Un no mundo para habitar

Venimos al mundo a través de un mapa extenso de circunstancias ajenas. Somos accidentes provocados o accidentes en sí mismos, pero, al fin y al cabo: accidentes. Antes de percibir y tomar consciencia de nuestra estadía por acá, y vislumbrar –si acaso- una incipiente maqueta del futuro, ya andamos trastabillando sin ton ni son consumiendo los minutos, las horas y los días con sus años.


Ahora que las décadas se van acumulado en mi espalda, me es imposible no recordar la infancia perdida con sus remansos de felicidad, donde no tenía cabida una noción personal del mundo y mucho menos la magnitud de sus embrollos. Veinticuatro horas eran suficientes para emprender titánicas batallas en compañía de mis hermanos y amigos, el futuro ¿quién sabe? Aquellos días se desgastaron en sinfín de imágenes dichosas que se escapaban por la ventana si intentaba capturarlas. He sido afortunado.


Recuerdo inventar “pecados” cada viernes en la capilla de la escuela primaria de monjas a la que asistía frente a un padre con aspecto de munra, circunstancia curiosa que ha tomado forma y sentido con el paso de los años: echar a volar la imaginación. Esperaba con ansias el mentado viernes para exponer un sinfín de mentiras, y, con ello, recibir la dotación de padres nuestros y aves marías dejando atrás la jeta desorbitada de aquel viejo en el confesionario e inaugurar el fin de semana con una cascarita con los amigos rellenando con basura un bote de frutsi. Ya tendría una semana por delante para inventarme nuevas aventuras y universos pecaminosos recibiendo la cuota de adoctrinamiento acostumbrado para forjarme como un “tipazo”.

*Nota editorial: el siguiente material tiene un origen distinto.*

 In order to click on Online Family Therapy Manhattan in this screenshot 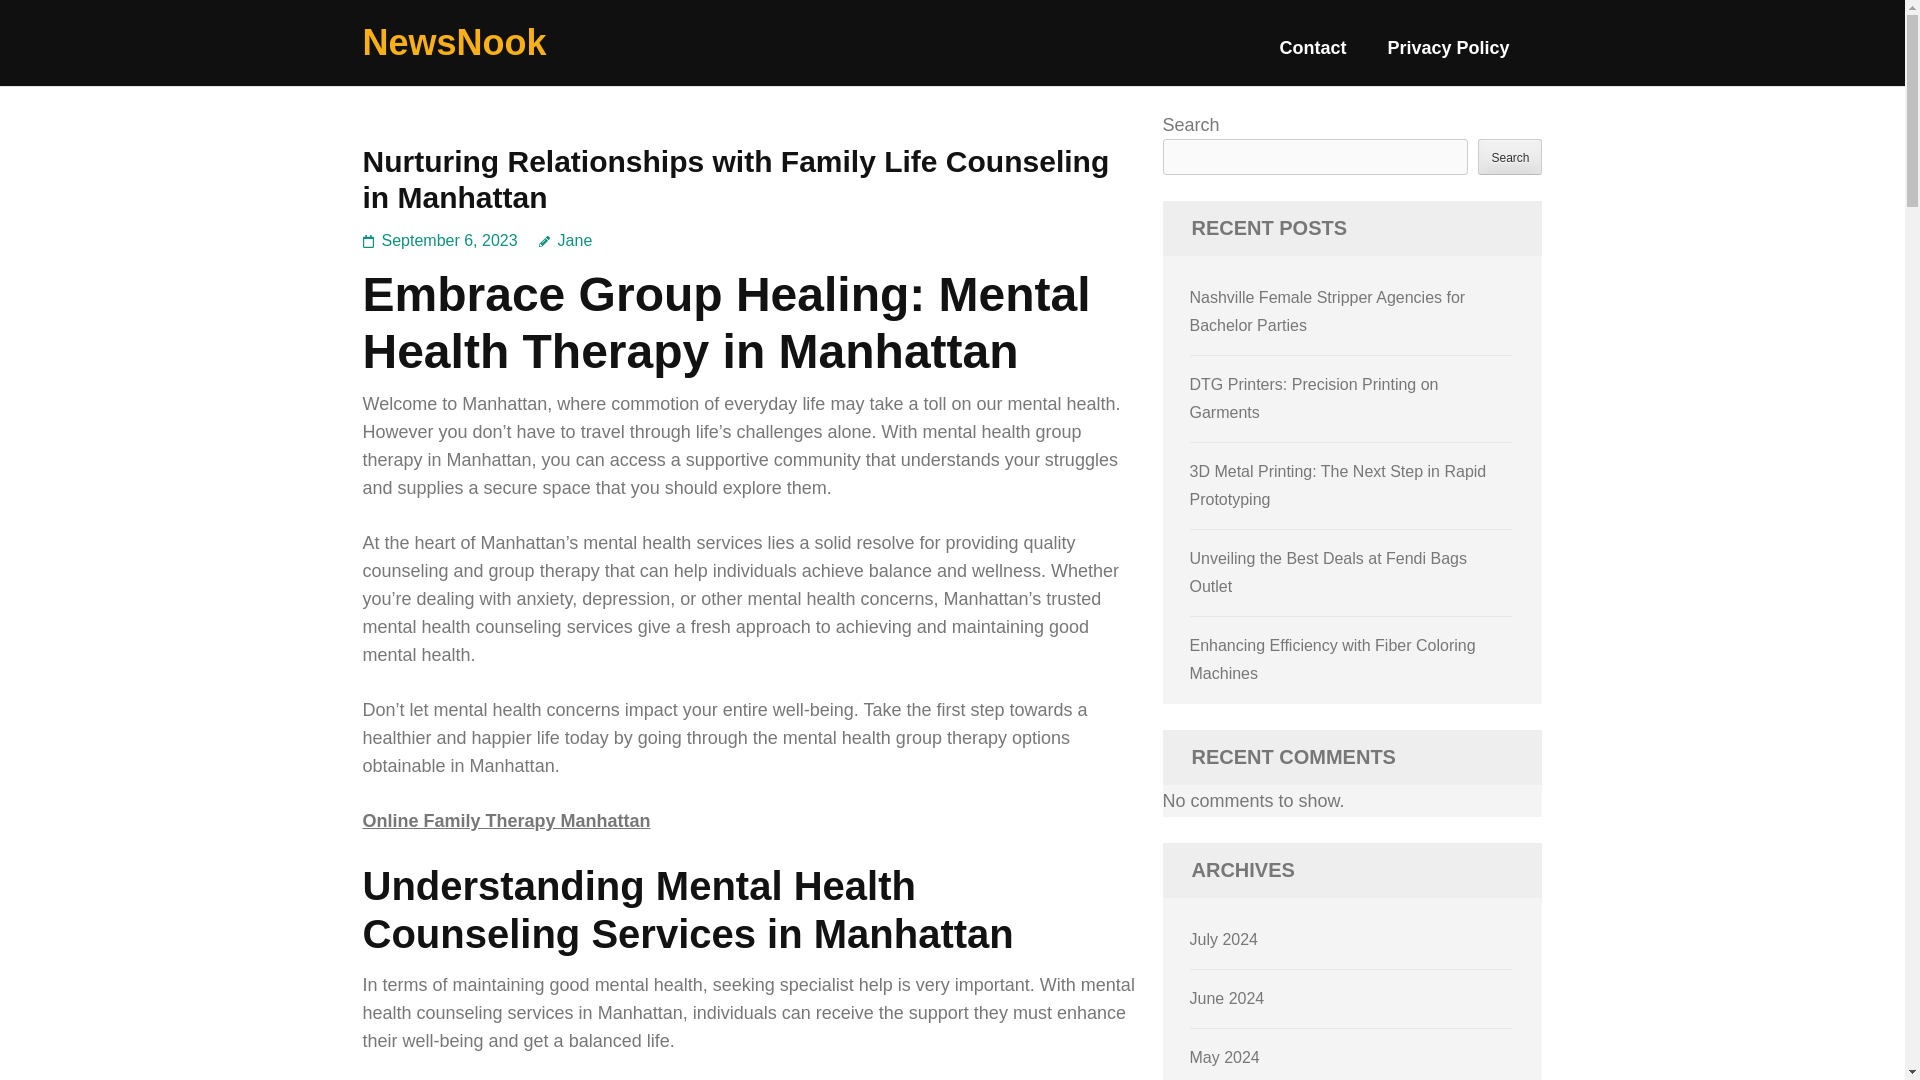, I will do `click(506, 820)`.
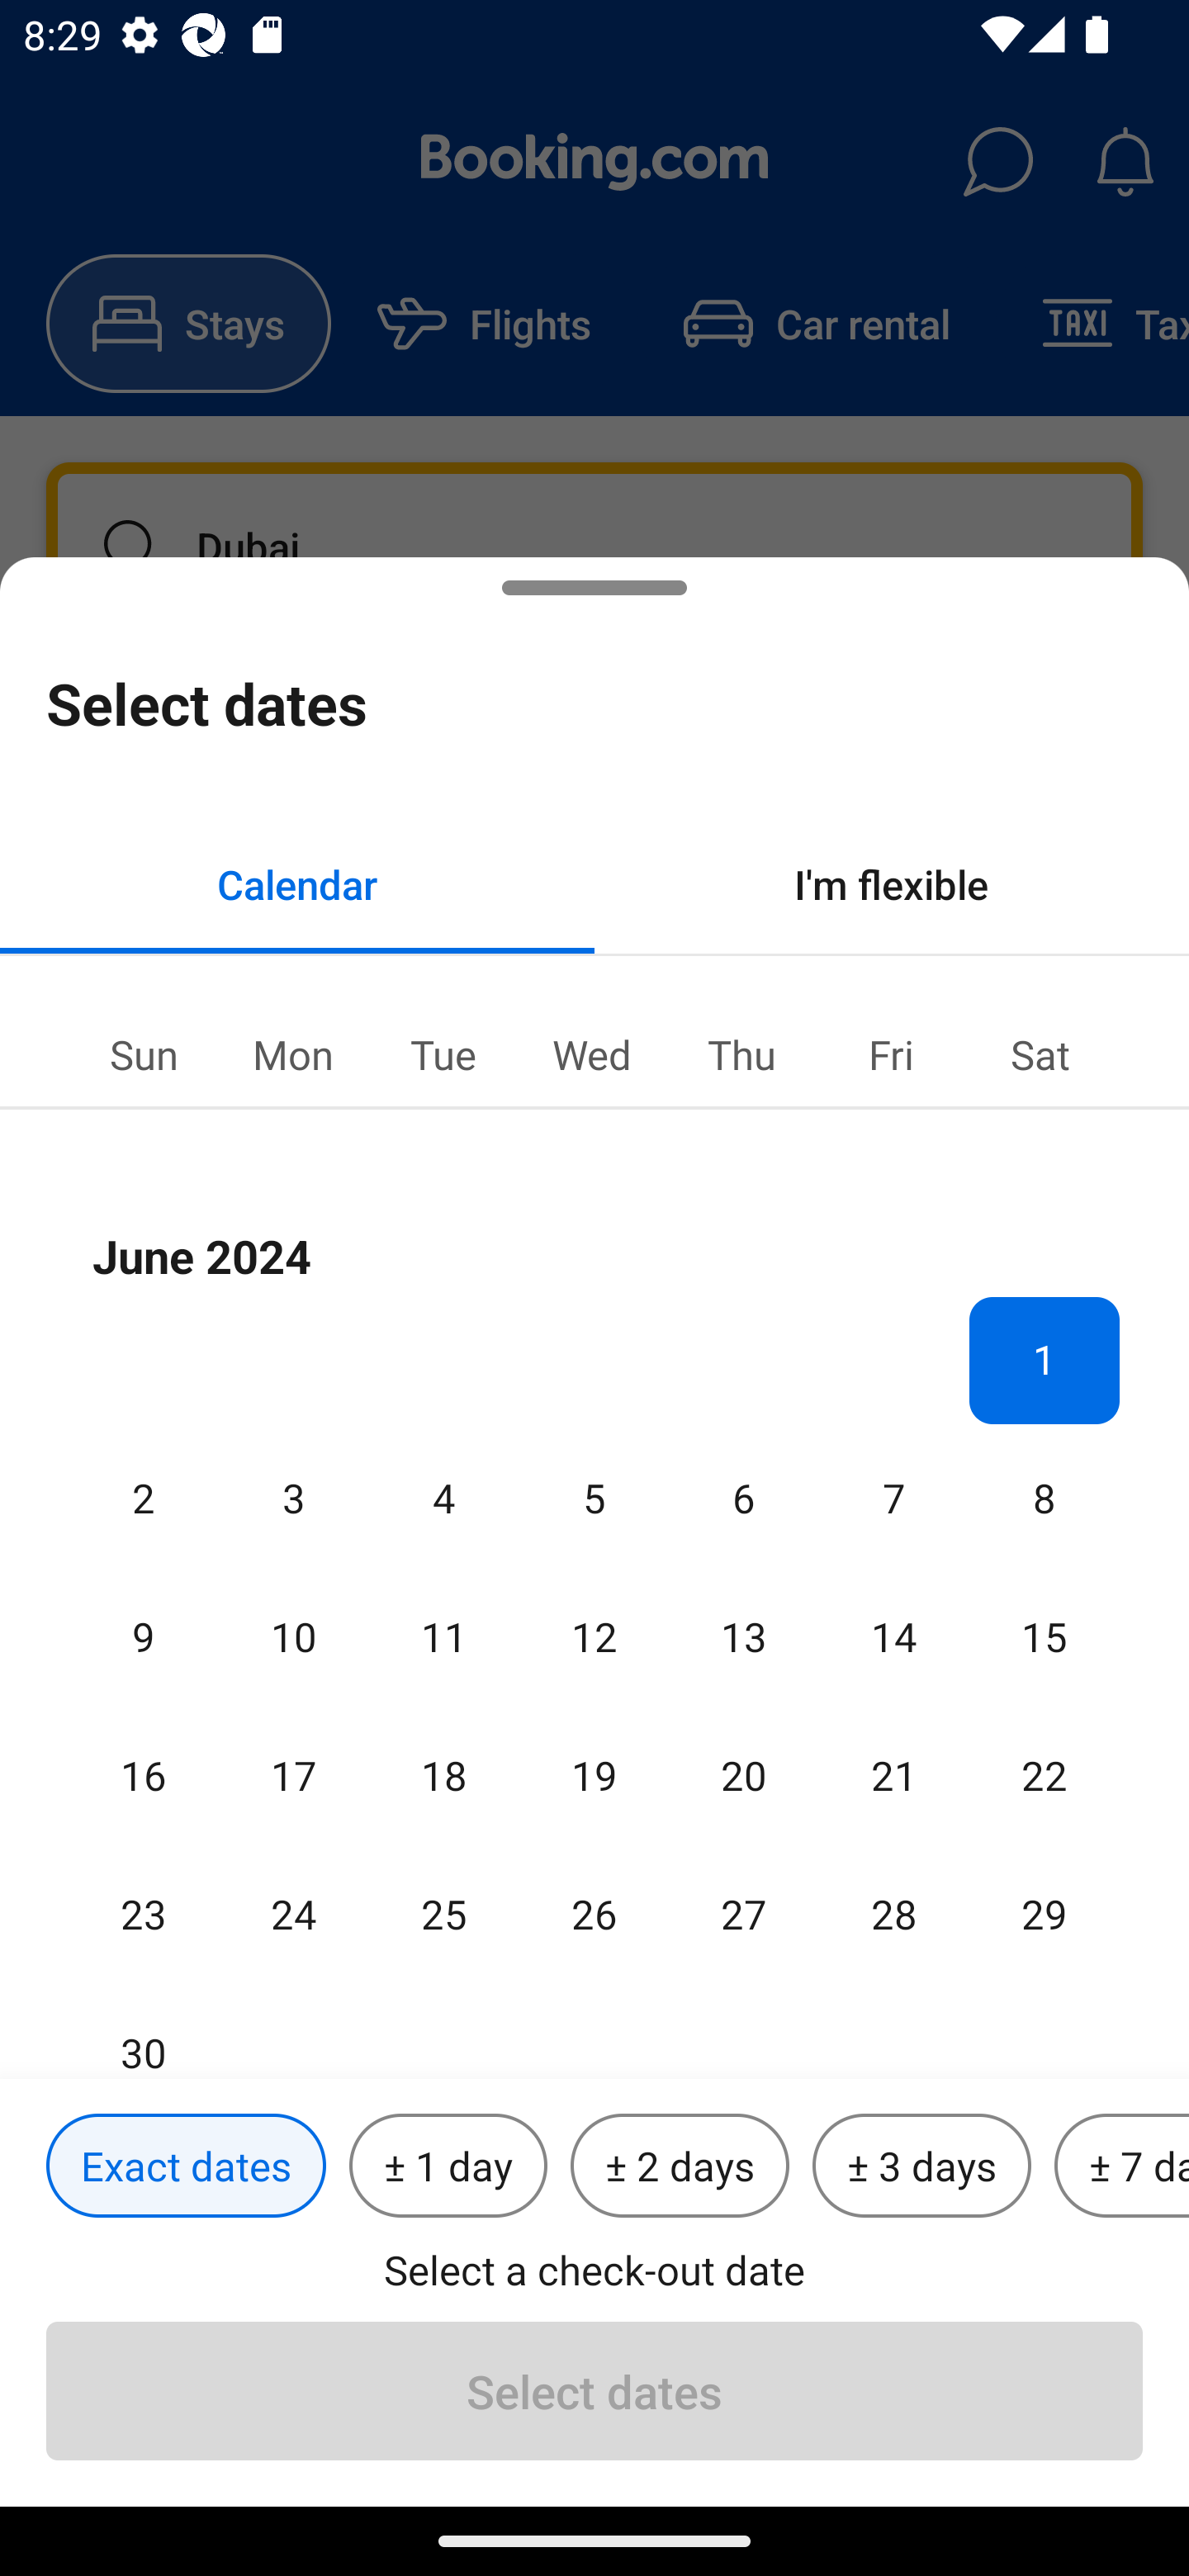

Si para pensar e imaginar otras posibilidades es necesario hacer una pausa y entrar en comunión con el silencio para desdoblarse: me declaro culpable, pues justo en esos reductos es donde encuentro un lugar habitable. Un no mundo me pertenece y puedo echar mano de su artificio a la hora de transitar el presente convulso que nos acribilla por diversos flancos.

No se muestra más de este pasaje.